#### Exercise details
This exercise calls for an exact copy of the data below.

Records from a collection:
════════════════════
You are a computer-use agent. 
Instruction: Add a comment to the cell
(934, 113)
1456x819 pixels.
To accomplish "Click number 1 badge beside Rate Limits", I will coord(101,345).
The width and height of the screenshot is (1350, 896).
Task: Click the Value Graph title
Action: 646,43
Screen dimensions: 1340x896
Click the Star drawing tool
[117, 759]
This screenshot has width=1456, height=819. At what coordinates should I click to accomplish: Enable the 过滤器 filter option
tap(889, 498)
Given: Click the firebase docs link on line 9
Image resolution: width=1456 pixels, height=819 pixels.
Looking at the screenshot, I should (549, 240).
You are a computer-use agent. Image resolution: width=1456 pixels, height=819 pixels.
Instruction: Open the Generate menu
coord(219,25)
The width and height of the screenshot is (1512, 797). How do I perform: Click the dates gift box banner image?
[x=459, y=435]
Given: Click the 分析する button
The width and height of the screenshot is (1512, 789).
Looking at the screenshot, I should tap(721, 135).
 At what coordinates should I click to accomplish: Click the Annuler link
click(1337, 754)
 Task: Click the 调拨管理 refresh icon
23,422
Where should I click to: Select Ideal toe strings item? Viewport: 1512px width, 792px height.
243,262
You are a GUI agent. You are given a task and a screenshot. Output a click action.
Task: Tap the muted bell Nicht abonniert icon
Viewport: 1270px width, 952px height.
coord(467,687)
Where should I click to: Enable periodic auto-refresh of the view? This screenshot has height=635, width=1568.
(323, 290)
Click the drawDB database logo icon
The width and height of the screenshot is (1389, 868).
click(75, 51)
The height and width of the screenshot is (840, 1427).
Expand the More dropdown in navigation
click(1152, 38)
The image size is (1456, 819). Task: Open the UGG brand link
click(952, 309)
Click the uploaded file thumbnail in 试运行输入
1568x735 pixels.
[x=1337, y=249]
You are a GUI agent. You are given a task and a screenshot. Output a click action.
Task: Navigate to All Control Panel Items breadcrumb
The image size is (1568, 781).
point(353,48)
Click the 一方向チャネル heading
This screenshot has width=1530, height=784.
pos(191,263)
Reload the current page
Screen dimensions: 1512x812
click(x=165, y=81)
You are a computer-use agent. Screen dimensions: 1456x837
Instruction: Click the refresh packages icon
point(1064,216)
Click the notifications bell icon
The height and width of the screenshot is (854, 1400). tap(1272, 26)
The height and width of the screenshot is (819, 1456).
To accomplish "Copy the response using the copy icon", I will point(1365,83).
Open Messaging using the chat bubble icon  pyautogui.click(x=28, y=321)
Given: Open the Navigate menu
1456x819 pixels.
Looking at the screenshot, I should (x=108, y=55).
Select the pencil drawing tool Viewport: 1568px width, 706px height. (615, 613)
════════════════════
#### Solution to this problem
You are a computer-use agent. 
Instruction: Add a comment to the cell
(934, 113)
1456x819 pixels.
To accomplish "Click number 1 badge beside Rate Limits", I will coord(101,345).
The width and height of the screenshot is (1350, 896).
Task: Click the Value Graph title
Action: 646,43
Screen dimensions: 1340x896
Click the Star drawing tool
[117, 759]
This screenshot has width=1456, height=819. At what coordinates should I click to accomplish: Enable the 过滤器 filter option
tap(889, 498)
Given: Click the firebase docs link on line 9
Image resolution: width=1456 pixels, height=819 pixels.
Looking at the screenshot, I should (549, 240).
You are a computer-use agent. Image resolution: width=1456 pixels, height=819 pixels.
Instruction: Open the Generate menu
coord(219,25)
The width and height of the screenshot is (1512, 797). How do I perform: Click the dates gift box banner image?
[x=459, y=435]
Given: Click the 分析する button
The width and height of the screenshot is (1512, 789).
Looking at the screenshot, I should tap(721, 135).
 At what coordinates should I click to accomplish: Click the Annuler link
click(1337, 754)
 Task: Click the 调拨管理 refresh icon
23,422
Where should I click to: Select Ideal toe strings item? Viewport: 1512px width, 792px height.
243,262
You are a GUI agent. You are given a task and a screenshot. Output a click action.
Task: Tap the muted bell Nicht abonniert icon
Viewport: 1270px width, 952px height.
coord(467,687)
Where should I click to: Enable periodic auto-refresh of the view? This screenshot has height=635, width=1568.
(323, 290)
Click the drawDB database logo icon
The width and height of the screenshot is (1389, 868).
click(75, 51)
The height and width of the screenshot is (840, 1427).
Expand the More dropdown in navigation
click(1152, 38)
The image size is (1456, 819). Task: Open the UGG brand link
click(952, 309)
Click the uploaded file thumbnail in 试运行输入
1568x735 pixels.
[x=1337, y=249]
You are a GUI agent. You are given a task and a screenshot. Output a click action.
Task: Navigate to All Control Panel Items breadcrumb
The image size is (1568, 781).
point(353,48)
Click the 一方向チャネル heading
This screenshot has width=1530, height=784.
pos(191,263)
Reload the current page
Screen dimensions: 1512x812
click(x=165, y=81)
You are a computer-use agent. Screen dimensions: 1456x837
Instruction: Click the refresh packages icon
point(1064,216)
Click the notifications bell icon
The height and width of the screenshot is (854, 1400). tap(1272, 26)
The height and width of the screenshot is (819, 1456).
To accomplish "Copy the response using the copy icon", I will point(1365,83).
Open Messaging using the chat bubble icon  pyautogui.click(x=28, y=321)
Given: Open the Navigate menu
1456x819 pixels.
Looking at the screenshot, I should (x=108, y=55).
Select the pencil drawing tool Viewport: 1568px width, 706px height. (615, 613)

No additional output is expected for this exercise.